Keep in mind that every survey object has an element called variables. This is a data frame where the survey’s variables are located.

  1. Create a new variable in the variables data frame (which is part of the survey object).
  2. Call set_survey() again. Any time you modify the variables data frame, call set_survey().
  3. Tabulate the new variable.

For an example of this, see vignette("Example-Residential-Care-Community-Services-User-NSLTCP-RCC-SU-report").

Data flow

The above explanation raises the question of why set_survey() must be called again, after variables is modified. Here is an explanation:

The survey that you’re analyzing actually exists in three separate places:

  1. A file on your computer data storage that contains the survey object. For example, it could be an RDS file on your hard disk drive that contains the survey object named something like mysurvey.rds.
  2. The survey object in R’s global environment, named something like mysurvey.
  3. A hidden copy of the survey object that’s used by surveytable. This is what surveytable analyzes.

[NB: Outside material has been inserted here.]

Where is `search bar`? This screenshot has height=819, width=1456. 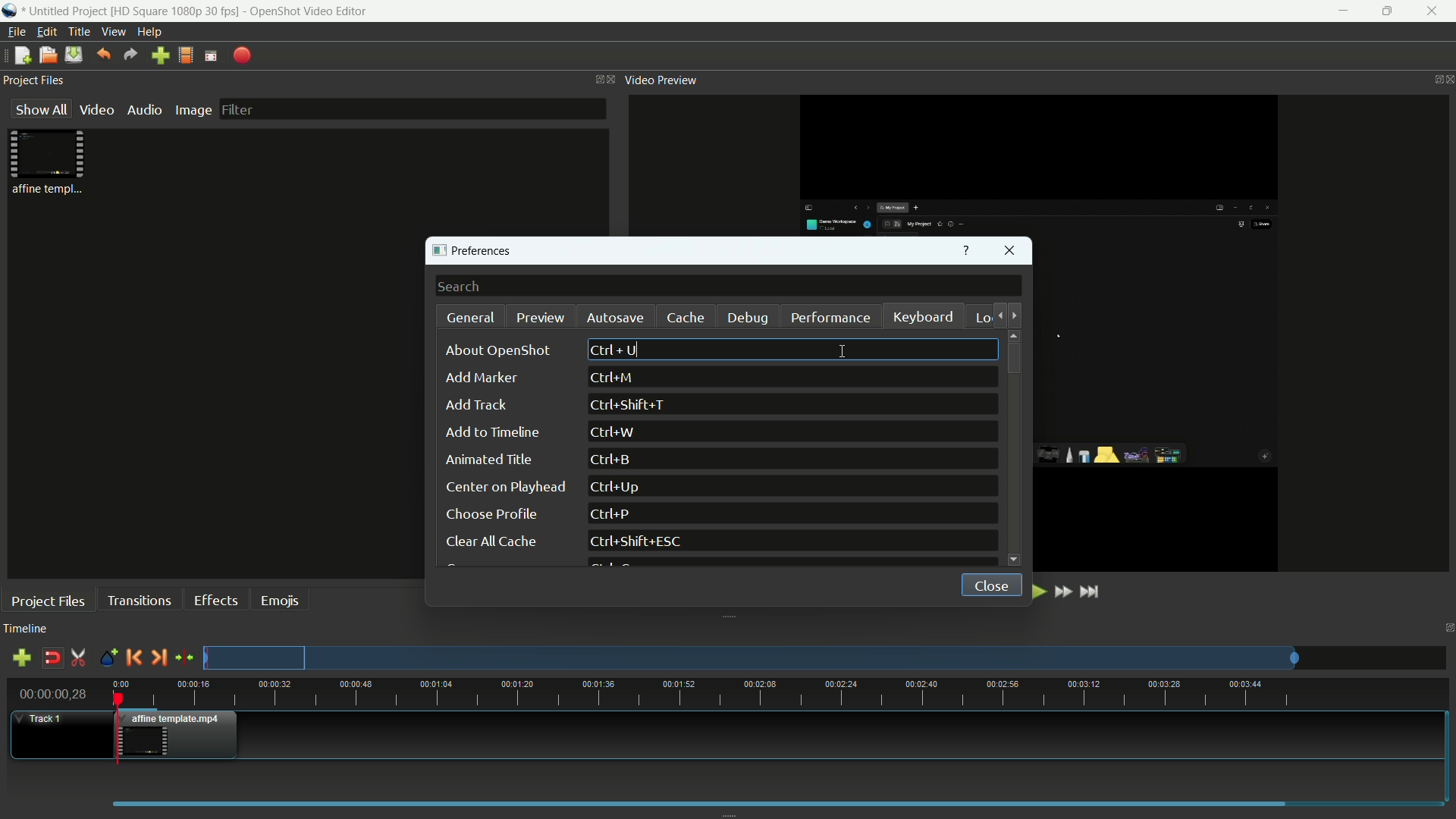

Why is there (3) that’s different from (2), you might ask. That’s due to an arcane issue with how R packages work – both (2) and (3) are necessary.

Normally, information only flows forwards, from (1) to (2) and from (2) to (3).

Forwards flow:

Backwards flow:

  • Going from (3) to (2): you probably don’t need this, but see below. If you really need this, use surveytable:::.load_survey().
  • Going from (2) to (1): call saveRDS(). Normally, you probably don’t want to do this. Normally, the survey file (mysurvey.rds) should probably not be changed.

The functions for modifying or creating variables that are part of the surveytable package (like var_cut() or var_collapse()) modify (3). Since (3) is what surveytable works with and tabulates, you can use var_collapse(), and then immediately use tab(). You don’t need to do anything extra in between.

If you are modifying the variables data frame directly, you are modifying (2). After you modify (2), you need to copy it over to (3), so that surveytable can use it. You do that by calling set_survey().

Thus, any time you modify variables yourself, call set_survey(). You modify (2), then copy (2) -> (3) by calling set_survey().

On the flip side, the changes that you make in (3) (using surveytable functions like var_cut() or var_collapse()) are not reflected in (2). If you make changes in (3), then call set_survey(), those changes are lost, because set_survey() copies (2) -> (3). If those changes were important, you can just rerun the code that created them. If you really need to go from (3) to (2), use mysurvey = surveytable:::.load_survey().